What is a lower motor neuron lesion? Where is it occuring?
- Any damage to the lower motor neuron axon, which goes from the spinal cord to the muscle.
- Any injury to the ventral grey matter of the spinal cord (because this is where the lower motor neuron starts)
What effect does an upper motor neuron lesion have on deep tendon reflexes? Superficial reflexes?
Deep tendon are HYPERFLEXIC –> reflex becomes amplified because upper motor neurons are not able to regulate reflex at that level.
Superficial reflexes - diminished or absent
(Babinski reflex is positive)
Do you see muscle atrophy more in upper or lower motor neuron lesions?
Lower, because lower is what would normally deliver impulse to muscles directly. (may see weakness but not so much atrophy in upper motor neuron lesions)
Would you see a plantar response (babinski) if lower motor neuros lesions?
No
What is the effect of lower motor neuron lesions on deep tendon reflexes?
Absent
Would you see fasciculations in muscles with upper or lower motor neuron lesions?
Lower…. in this case, muscle may be affected but are still some single muscle fibres that are still stimulated (still some transmission from lower motor neurons that are not injured)
How common is huntington’s disease? How likely are you to inherit it if parents have it?
~ 1 in 7000 people affected in Canada
Hereditary
If one parent has HD 50 % chance, it’s passed on –> Is autosomal DOMINANT trait
Patho of huntington’s disease (HD). What chromosome is affected?
HD defect is on chromosome 4
Short version: abnormal DNA sequencing –> abnormal protein formation –> altered motor & mental functions
Repeated sequence of DNA (CAG nucleotides) causes formation of abnormal Protein leading to altered motor and mental functions
People with HD have 36 or more CAG (Glutamine) repeats on Huntingtin (HTT) gene (also referred to Polyglutamine disease) Normal: 10-35 times in a row
Chains of glutamine stick together and contribute to neuronal loss
Progression leads to tissue loss in basal ganglia
Recap Basal Ganglia Function: involved in motor function by providing feedback mechanism to motor cortex for initiation & control of voluntary movements
Regions affected by HD have decrease GABA and Acetylcholine and increased Dopamine levels
When does huntington’s usually present? Is it fatal? Fast or slow to progress?
Progressive, slow, fatal
Onset is usually around 40 years of age
The more repeats of CAG the earlier the onset of symptoms
Neuroradiological abnormalities can occur up to 15 years before clinical symptoms
What are the motor symptoms of huntington’s disease
Movement inhibition
Excessive involuntary movements
Hypotonia with hyperreflexia (early symptom), chorea (ex. Face, head, neck, tongue, trunk, extremities), athetosis, dystonia, eye movement slows, gait abnormalities (unsteady, irregular -> bradykinesia, rigidity late in disease)
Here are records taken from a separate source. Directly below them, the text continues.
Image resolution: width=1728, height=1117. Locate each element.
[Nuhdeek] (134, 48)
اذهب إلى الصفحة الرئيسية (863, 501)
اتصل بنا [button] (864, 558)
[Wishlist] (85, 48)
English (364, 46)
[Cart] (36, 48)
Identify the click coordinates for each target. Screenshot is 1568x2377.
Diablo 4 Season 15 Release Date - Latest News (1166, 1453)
What are the psychiatric, cognitive, and physical appearance symptoms of huntington’s disease
Apathy, irritability, depression, delusions, aggressions, disinhibition, paranoia
Cognitive: Progressive dementia, inflexibility of thought, decreased insight and concentration, memory loss
Weight loss, cachexia
How to diagnose Huntington’s disease?
MRI shows atrophy of head of caudate nuclei
Genetic testing for CAG repeats in HTT gene. Normal = 10-35 repeats. >36 repeats = HD
Other: History, physical examination
neurological: motor and mental status exams
Common causes of peripheral neuropathy?
commonly from diabetes mellitus, alcohol abuse, HIV infection
Other systemic causes of neuropathy (mostly axonal polyneuropathies) include chronic HIV infection, critical illness, end stage kidney disease, amyloidosis, hypothyroidism, vitamin deficiencies, lyme disease
Autoimmune polyneuropathies (most notably Guillain-Barre syndrome) are mostly demyelinating neuropathies
Toxic polyneuropathies are mostly from toxins including alcohol, chemotherapy exposure, heavy metals (causes a predominantly axonal polyneuropathy that could be acute, subacute or chronic
How do we describe the typical distribution of onset of peripheral neuropathy? What symptom is characteristic of acute polyneuropathies?
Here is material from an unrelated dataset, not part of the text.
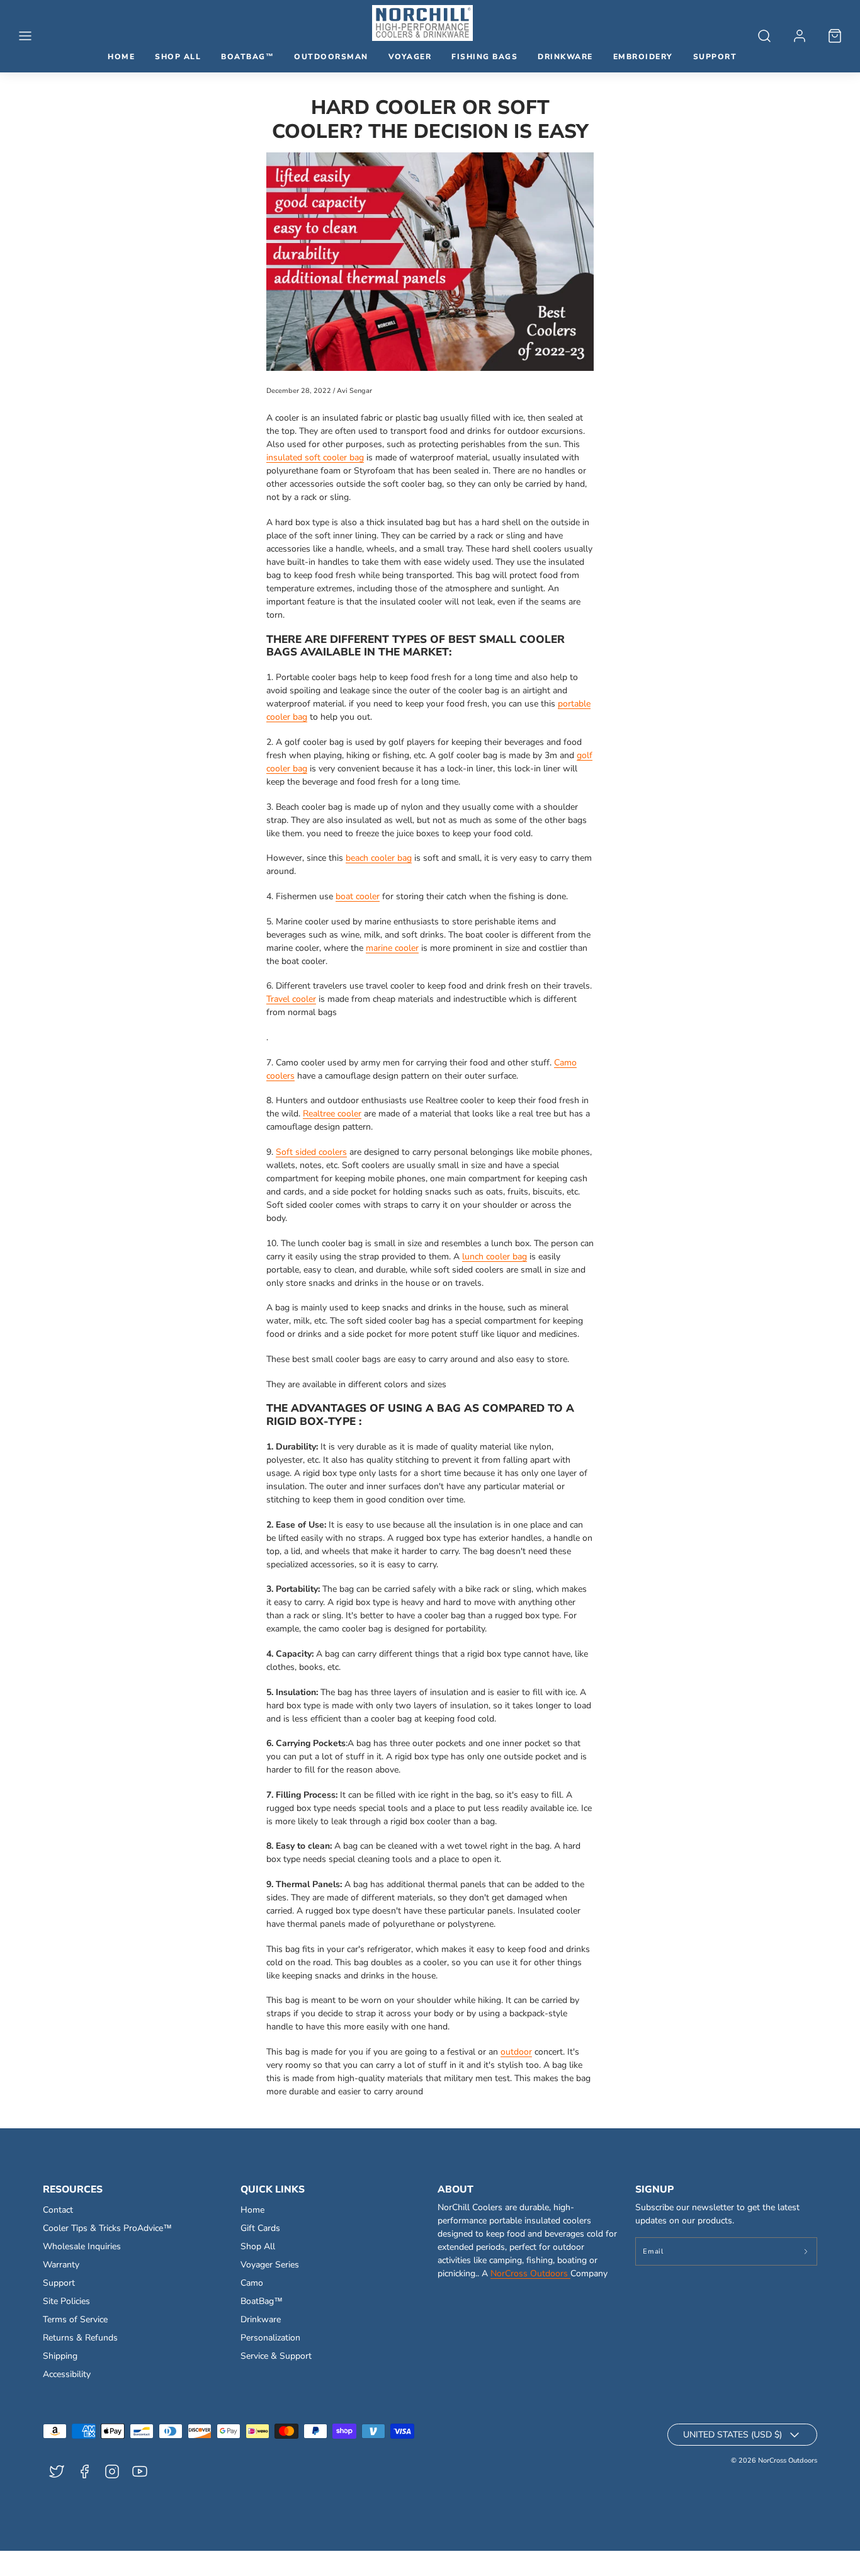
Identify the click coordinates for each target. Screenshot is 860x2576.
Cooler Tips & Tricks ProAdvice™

Weakness of lower legs and hands start as the syndrome progresses (the classic “stocking and glove” distribution of sensory loss)
Some polyneuropathies are acute (mainly caused by toxins), and those are characterized by pain
In peripheral neuropathies, do you typically see onset of sensory symptoms or motor symptoms first? What cause is a relatively common exception to this?
Sensory
Guillain Barre syndrome mostly affects motor neurons, and is an acute demyelinating polyneuropathy, and tends to first present with weakness instead of sensory loss
Diagnostic testing for peripheral neuropathies?
Clinical exam, extensive diagnostic testing usually unnecessary if mild symptoms with a known underlying cause (ie. Diabetes, alcohol abuse or chemotherapy)
Full diagnostic testing is warranted for those with no clear cause, or if symptoms are severe and rapidly progressive
Electrodiagnostic testing (with electromyography- EMG- and/or nerve conduction studies are initial testing when there is no clear etiology, or symptoms are rapidly progressive or severe
What are some s/s of Obstructive Sleep Apnea Syndrome (OSAS)?
Excessive loud snoring
Gasping
Multiple apneic episodes (temporary pause of breathing) that lasts 10 seconds or longer
What are some related progressions/manifestations that may be seen/associated in a patient with OSAS?
Obesity hypoventilation syndrome: may be r/t leptin resistance (leptin is a resp stimulant).
OSAS leads to hypercapnia and decreased O2 sats -> eventually leads to polycythemia, pulmonary hypertension, systemic hypertension, stroke, right-sided heart failure, dysrhythmias, liver congestion, cyanosis, and peripheral edema.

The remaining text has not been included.